Mets 5, Red Sox 3
Mets 3, Red Sox 2
Red Sox 12, Mets 5
Mets 5, Nationals 2
The Red Sox play the Mets for the first time in years, and we have nothing to say about it. Huh.
I think Rob and I are both still recovering from a long weekend of traveling and drinking . . . and following that series the best we could while doing so. What a difference one swing of the bat makes. Without Omir Santos's deep fly that eked over the Monster (and an umpiring crew whose TV's backed it up), we're talking about the Mets dropping 2 of 3, losing another series, and Mets Township is fearing mightily for the future.

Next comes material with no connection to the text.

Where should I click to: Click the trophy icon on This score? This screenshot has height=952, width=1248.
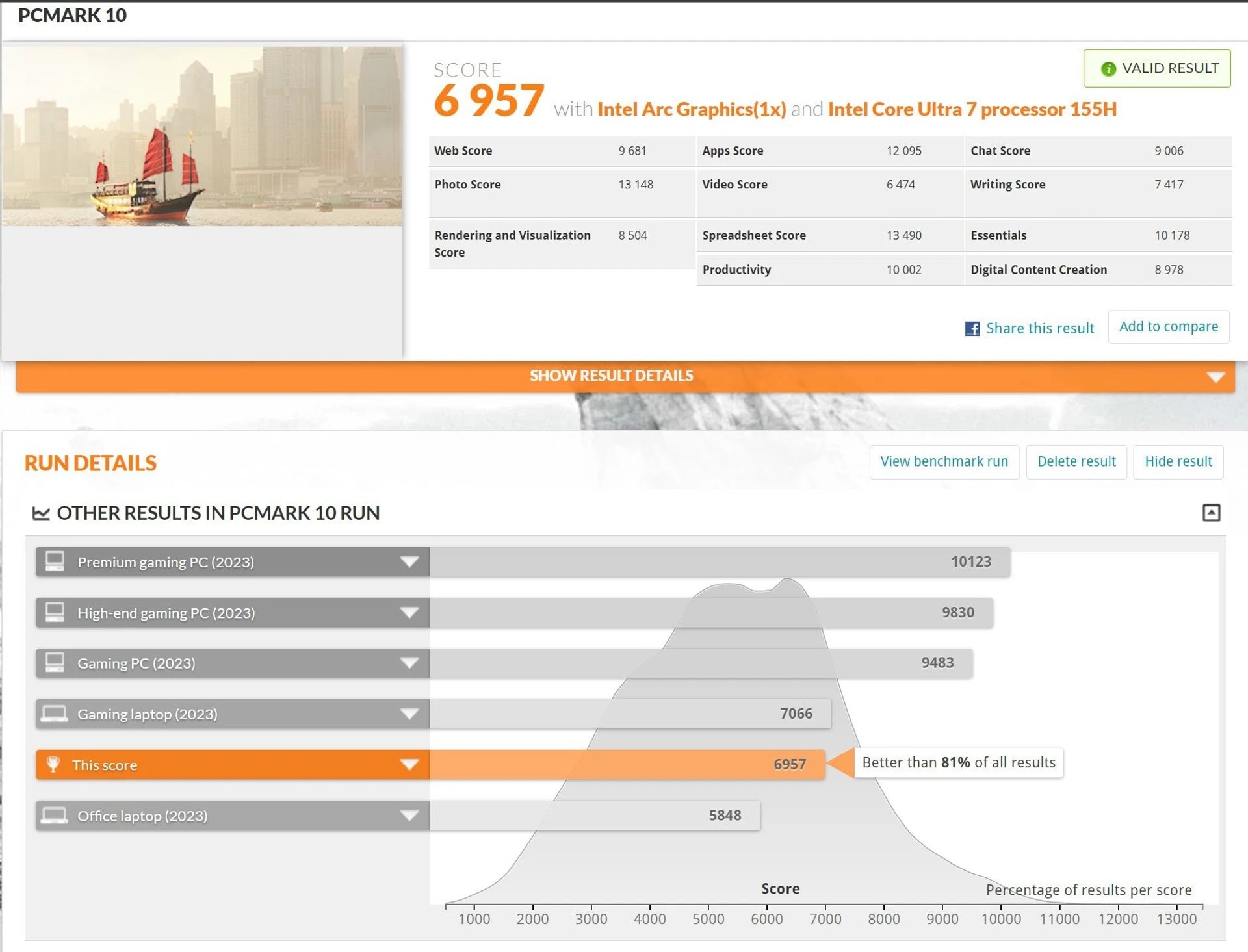click(54, 765)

Okay, we're still fearing for the future, but we are glad to have taken a pair from one of the league's premier clubs -- one that's playing at a high level these days. No rest for the weary, however, because . . . well, here's tonight's lineup:
1. Angel Pagan, CF
2. Luis Castillo, 2B
3. David Wright, 3B
4. Gary Sheffield, LF
5. Fernando Tatis, 1B
6. Fernando Martinez, RF
7. Omir Santos, C
8. Ramon Martinez, SS
9. Livan Hernandez, P
If you saw this in March, you'd have fallen off your couch . . . into your own vomit; as it is, only knowing that Omir Santos might possibly be the best catcher on the roster is heartening. The rest is just as troublesome as we would have feared.

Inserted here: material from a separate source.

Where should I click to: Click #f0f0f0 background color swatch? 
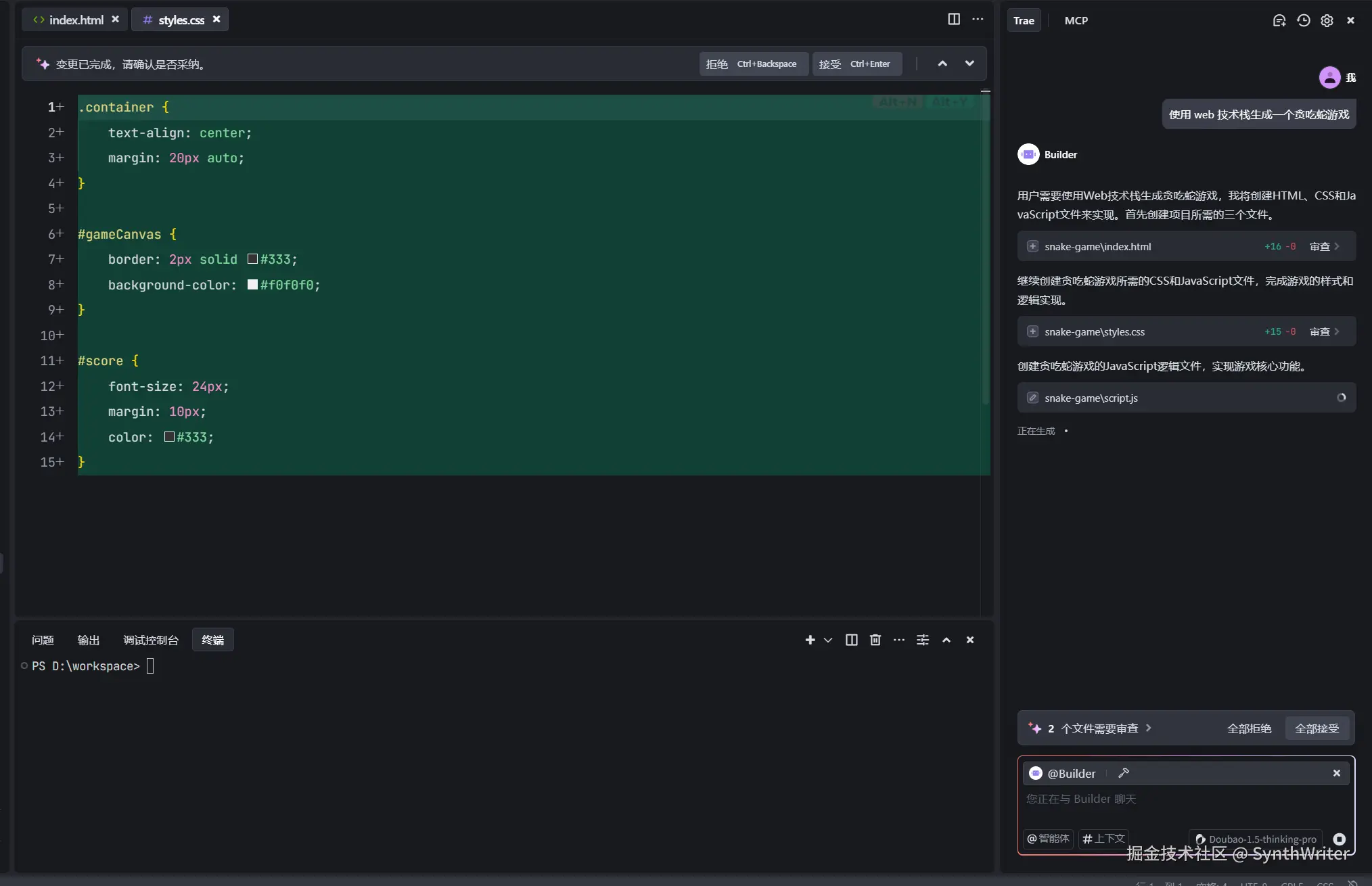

Reyes & Church are on the DL with Delgado now. Beltran is bruised and will miss a few games. Daniel Murphy is . . . I don't know why he's not playing, maybe because Jerry Manuel really, really hates platoon advantage. All I really know is that playing the lowly, craphazard Washington Nationals gives the Mets a puncher's chance of managing a few wins while the meat of their lineup sits out, and even that might not be enough. Yikes.

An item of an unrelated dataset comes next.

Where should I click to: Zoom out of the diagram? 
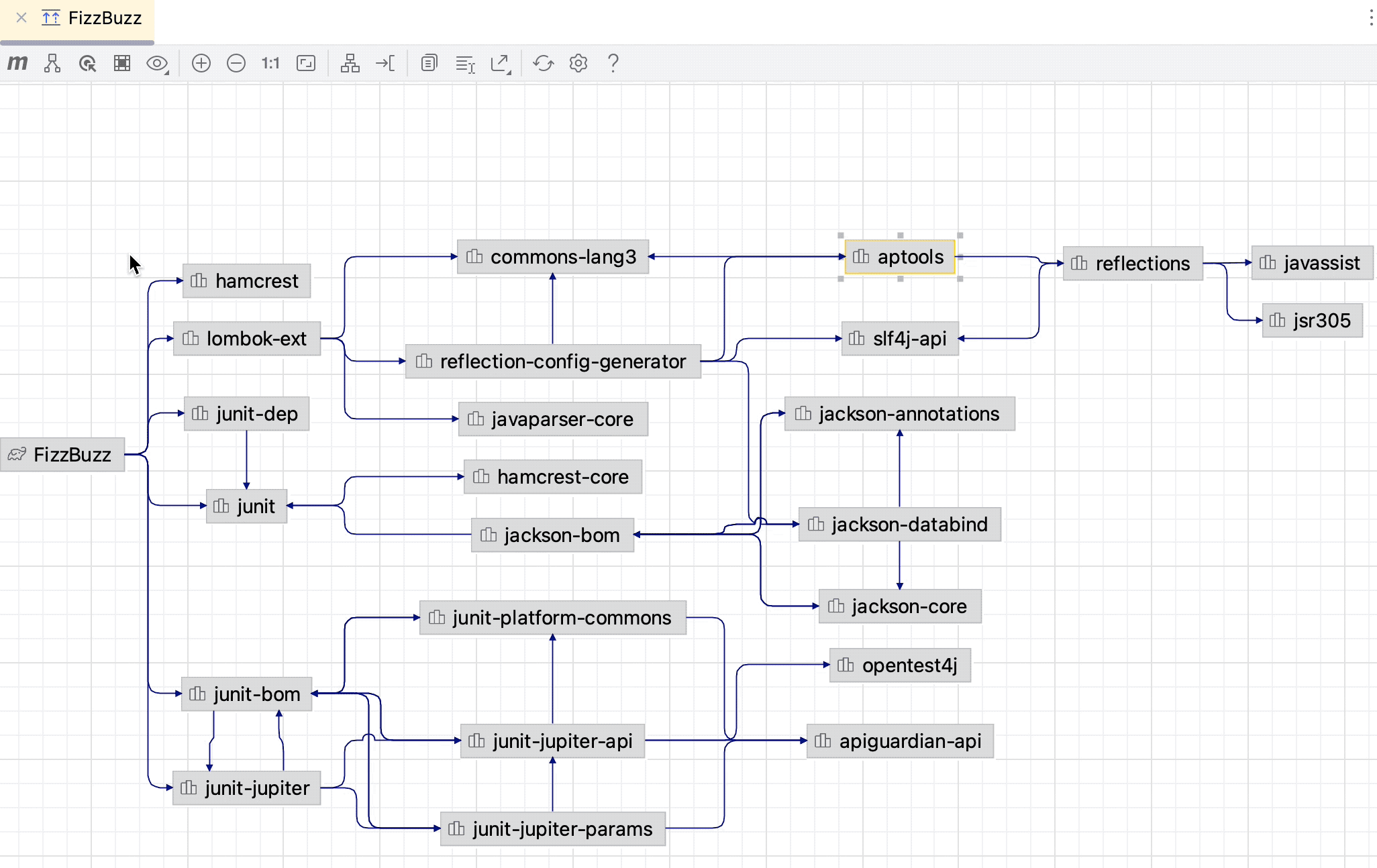(x=236, y=63)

And what I've glossed over thus far, what Wheelhouse Jerry gleefully (okay, so it was as gleeful as he gets) e-mailed to me today, is the fellow currently manning the 6-spot and right field. Fernando Martinez. Prospecto numero uno. Time to give the team a boost, kid, so here's an inspirational message from an old friend:
You know, you never handle your luggage in the Show, somebody else carries your bags. You hit white balls for batting practice. The ballparks are like cathedrals. The hotels all have room service, and the women all have long legs and brain. They're really hot, and so are pitchers. They throw ungodly breaking stuff in the Show, exploding sliders . . .Best of luck, FMart. (Terrible nickname lifted from MetsBlog. He needs a new one, and God, I hope it's not "KMart." Ramon Martinez may have trademarked that one.)